Advanced Micro Devices gains as CPU and GPU demand drive better than expected Q2 sales guidance
Advanced Micro Devices is powering higher in postmarket trading after reporting Q1 results that exceeded expectations across the board along with Q2 sales guidance higher than what the Street had pencilled in.
In Q1, the Lisa Su-run company reported:
Revenue: $10.2 billion (estimate: $9.9 billion, guidance for $9.5 billion to $10.1 billion)
Adjusted earnings per share of $1.37 (estimate: $1.28)
For Q2, management projected sales in a range of $10.9 billion to $11.5 billion (estimate: $10.5 billion) with an adjusted gross margin of about 56% (estimate: 55.3%).

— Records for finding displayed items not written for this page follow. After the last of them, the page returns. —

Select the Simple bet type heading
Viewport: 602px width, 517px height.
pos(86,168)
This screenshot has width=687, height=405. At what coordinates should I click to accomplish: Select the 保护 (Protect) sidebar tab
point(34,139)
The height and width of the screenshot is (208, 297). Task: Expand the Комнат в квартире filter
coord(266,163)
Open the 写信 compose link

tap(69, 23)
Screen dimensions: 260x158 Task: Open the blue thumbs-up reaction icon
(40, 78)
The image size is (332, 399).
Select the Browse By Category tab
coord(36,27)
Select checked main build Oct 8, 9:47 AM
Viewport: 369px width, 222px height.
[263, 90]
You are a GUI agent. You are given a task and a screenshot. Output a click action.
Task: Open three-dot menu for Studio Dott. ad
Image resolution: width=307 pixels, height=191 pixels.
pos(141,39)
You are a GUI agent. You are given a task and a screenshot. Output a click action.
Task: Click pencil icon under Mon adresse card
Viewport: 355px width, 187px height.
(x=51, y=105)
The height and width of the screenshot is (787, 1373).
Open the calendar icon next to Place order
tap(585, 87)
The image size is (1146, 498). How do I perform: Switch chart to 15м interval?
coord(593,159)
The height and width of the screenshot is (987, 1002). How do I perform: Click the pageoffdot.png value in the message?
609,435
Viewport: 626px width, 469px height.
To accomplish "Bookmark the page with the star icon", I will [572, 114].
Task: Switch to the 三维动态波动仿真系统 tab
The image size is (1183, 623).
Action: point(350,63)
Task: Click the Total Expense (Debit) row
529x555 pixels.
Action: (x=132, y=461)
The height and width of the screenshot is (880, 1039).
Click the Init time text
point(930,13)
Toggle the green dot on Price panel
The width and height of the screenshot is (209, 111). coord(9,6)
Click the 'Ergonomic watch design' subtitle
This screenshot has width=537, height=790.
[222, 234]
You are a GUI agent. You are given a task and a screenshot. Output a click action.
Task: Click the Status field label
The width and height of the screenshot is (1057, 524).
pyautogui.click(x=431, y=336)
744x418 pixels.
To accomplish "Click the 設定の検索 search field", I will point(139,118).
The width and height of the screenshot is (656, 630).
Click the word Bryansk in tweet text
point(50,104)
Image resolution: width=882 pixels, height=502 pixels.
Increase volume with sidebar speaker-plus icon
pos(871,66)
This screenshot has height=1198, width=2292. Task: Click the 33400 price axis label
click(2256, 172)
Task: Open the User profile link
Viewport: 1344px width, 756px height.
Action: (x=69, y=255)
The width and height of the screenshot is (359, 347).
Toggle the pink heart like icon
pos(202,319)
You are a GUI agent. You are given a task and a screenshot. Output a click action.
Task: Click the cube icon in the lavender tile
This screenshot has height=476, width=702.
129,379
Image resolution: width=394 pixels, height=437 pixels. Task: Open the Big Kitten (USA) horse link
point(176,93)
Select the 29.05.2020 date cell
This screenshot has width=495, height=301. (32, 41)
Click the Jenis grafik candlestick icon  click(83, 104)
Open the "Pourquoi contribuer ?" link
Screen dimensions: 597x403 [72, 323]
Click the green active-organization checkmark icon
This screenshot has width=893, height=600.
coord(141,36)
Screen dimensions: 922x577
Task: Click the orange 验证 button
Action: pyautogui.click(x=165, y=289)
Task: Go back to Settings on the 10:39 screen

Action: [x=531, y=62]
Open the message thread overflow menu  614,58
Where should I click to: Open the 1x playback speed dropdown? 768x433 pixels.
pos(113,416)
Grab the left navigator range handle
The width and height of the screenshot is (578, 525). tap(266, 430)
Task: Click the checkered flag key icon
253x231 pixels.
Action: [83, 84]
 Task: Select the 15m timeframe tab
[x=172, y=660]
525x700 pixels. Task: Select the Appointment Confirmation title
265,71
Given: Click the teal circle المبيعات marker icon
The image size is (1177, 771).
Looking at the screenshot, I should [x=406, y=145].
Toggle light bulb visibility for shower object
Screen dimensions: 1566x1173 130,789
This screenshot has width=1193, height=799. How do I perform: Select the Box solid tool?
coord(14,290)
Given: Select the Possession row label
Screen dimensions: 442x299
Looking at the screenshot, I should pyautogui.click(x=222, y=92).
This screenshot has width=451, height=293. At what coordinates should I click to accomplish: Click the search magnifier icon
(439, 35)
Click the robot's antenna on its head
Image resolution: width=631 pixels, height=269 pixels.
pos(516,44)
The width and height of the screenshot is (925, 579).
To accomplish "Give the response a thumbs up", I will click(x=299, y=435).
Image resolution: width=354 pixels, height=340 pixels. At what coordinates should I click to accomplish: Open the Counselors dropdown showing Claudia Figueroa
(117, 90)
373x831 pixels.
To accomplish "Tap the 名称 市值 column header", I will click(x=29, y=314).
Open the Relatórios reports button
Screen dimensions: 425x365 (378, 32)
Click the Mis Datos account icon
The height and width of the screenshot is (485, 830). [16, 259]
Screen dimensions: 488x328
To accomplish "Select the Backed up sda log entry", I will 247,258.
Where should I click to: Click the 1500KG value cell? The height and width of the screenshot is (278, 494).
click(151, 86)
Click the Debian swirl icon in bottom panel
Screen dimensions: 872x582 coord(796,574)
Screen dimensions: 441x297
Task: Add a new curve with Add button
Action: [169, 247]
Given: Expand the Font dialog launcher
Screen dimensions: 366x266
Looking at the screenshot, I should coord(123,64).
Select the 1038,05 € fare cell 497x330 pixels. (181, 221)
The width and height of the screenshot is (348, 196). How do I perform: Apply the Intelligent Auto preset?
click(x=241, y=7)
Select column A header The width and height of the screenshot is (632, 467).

Customer engagement for AMD’s AI chips and racks is “strengthening,” according to CEO and Chair Lisa Su, with “leading customer forecasts exceeding our initial expectations and a growing pipeline of large-scale deployments providing us with increasing visibility into our growth trajectory.”
The chip giant is not just the #2 in GPUs but also CPUs, which appear to be in shortage thanks to compute demands of AI agents.
AMD was up 80% from March 30 through Tuesday’s close, and its 250% gain over the past year has left Nvidia and Broadcom’s 70% and 110% rallies, respectively, in the dust.